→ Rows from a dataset

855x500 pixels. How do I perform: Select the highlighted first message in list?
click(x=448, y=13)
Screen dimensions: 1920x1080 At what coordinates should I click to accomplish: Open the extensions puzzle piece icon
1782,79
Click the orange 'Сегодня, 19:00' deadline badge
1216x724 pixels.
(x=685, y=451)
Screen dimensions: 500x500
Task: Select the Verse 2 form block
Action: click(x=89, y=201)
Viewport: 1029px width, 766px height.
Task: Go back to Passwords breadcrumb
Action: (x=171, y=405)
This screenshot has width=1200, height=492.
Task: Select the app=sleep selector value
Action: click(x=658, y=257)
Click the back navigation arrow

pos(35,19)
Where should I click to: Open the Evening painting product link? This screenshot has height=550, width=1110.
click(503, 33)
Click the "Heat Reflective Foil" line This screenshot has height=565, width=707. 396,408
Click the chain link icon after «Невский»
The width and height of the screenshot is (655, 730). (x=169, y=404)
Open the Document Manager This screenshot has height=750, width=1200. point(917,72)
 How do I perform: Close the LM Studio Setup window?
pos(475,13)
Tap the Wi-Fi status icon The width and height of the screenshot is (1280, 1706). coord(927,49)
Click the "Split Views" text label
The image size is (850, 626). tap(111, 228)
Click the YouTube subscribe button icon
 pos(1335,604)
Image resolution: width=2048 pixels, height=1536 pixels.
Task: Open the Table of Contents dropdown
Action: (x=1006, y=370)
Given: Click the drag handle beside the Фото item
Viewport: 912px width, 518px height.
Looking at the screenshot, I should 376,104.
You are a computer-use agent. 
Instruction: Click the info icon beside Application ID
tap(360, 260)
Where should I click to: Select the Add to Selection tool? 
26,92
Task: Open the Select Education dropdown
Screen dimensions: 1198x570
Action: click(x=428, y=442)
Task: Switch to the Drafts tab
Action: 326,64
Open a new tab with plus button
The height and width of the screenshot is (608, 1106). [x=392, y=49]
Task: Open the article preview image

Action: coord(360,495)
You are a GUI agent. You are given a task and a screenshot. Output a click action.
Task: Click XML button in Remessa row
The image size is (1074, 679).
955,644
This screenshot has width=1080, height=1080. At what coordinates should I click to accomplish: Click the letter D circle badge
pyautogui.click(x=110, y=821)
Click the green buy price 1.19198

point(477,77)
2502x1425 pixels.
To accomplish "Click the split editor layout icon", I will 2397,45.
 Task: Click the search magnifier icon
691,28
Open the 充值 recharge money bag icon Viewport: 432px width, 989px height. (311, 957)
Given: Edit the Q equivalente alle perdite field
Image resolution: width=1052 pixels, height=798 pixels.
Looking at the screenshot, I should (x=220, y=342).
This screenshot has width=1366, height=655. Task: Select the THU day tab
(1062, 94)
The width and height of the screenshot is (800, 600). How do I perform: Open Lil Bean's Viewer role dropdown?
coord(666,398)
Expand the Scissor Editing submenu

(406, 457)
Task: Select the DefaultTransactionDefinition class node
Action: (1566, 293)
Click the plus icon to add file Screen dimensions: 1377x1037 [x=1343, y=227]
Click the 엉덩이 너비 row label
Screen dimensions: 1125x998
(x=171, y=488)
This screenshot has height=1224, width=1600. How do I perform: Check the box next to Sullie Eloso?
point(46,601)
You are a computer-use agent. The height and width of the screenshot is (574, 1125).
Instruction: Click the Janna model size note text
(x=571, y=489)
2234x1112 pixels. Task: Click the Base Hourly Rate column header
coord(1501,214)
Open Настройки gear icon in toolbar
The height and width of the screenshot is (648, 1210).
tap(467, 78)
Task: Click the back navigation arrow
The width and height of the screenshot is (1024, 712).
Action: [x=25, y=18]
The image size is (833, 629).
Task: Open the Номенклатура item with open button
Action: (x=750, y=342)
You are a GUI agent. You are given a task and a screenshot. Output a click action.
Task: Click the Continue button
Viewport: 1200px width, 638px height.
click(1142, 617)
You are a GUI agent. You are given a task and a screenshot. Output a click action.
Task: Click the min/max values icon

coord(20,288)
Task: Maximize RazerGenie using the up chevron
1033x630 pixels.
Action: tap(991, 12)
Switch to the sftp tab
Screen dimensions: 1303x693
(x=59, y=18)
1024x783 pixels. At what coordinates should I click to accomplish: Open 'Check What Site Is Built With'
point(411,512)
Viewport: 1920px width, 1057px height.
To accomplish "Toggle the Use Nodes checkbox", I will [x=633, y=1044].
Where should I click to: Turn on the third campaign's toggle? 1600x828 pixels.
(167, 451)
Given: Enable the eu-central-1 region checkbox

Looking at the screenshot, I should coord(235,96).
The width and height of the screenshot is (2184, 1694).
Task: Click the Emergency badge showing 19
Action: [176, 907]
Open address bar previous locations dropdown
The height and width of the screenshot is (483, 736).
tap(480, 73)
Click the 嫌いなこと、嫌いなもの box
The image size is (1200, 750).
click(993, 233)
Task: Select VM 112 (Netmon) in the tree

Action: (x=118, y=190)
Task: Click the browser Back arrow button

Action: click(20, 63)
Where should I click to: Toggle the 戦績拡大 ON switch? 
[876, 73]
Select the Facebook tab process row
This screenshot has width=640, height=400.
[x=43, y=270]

→ What is asked
Reproduce word for word the lines from the one containing "Task: Click the browser Back arrow button" through the end of the records.

→ Response for this exercise
Task: Click the browser Back arrow button

Action: click(20, 63)
Where should I click to: Toggle the 戦績拡大 ON switch? 
[876, 73]
Select the Facebook tab process row
This screenshot has width=640, height=400.
[x=43, y=270]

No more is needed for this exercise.